● **Task to carry out**
Render each line of the listing below as a row in a Markdown table with the columns "Row" and "Line," numbering the rows and skipping any blank lines.

● **Extracted records**

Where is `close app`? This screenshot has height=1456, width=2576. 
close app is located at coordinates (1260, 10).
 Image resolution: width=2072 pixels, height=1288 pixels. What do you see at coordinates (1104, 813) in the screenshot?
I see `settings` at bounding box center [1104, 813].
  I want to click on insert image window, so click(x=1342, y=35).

● **Finished answer**
| Row | Line |
|---|---|
| 1 | Where is `close app`? This screenshot has height=1456, width=2576.  |
| 2 | close app is located at coordinates (1260, 10). |
| 3 |  Image resolution: width=2072 pixels, height=1288 pixels. What do you see at coordinates (1104, 813) in the screenshot? |
| 4 | I see `settings` at bounding box center [1104, 813]. |
| 5 |   I want to click on insert image window, so click(x=1342, y=35). |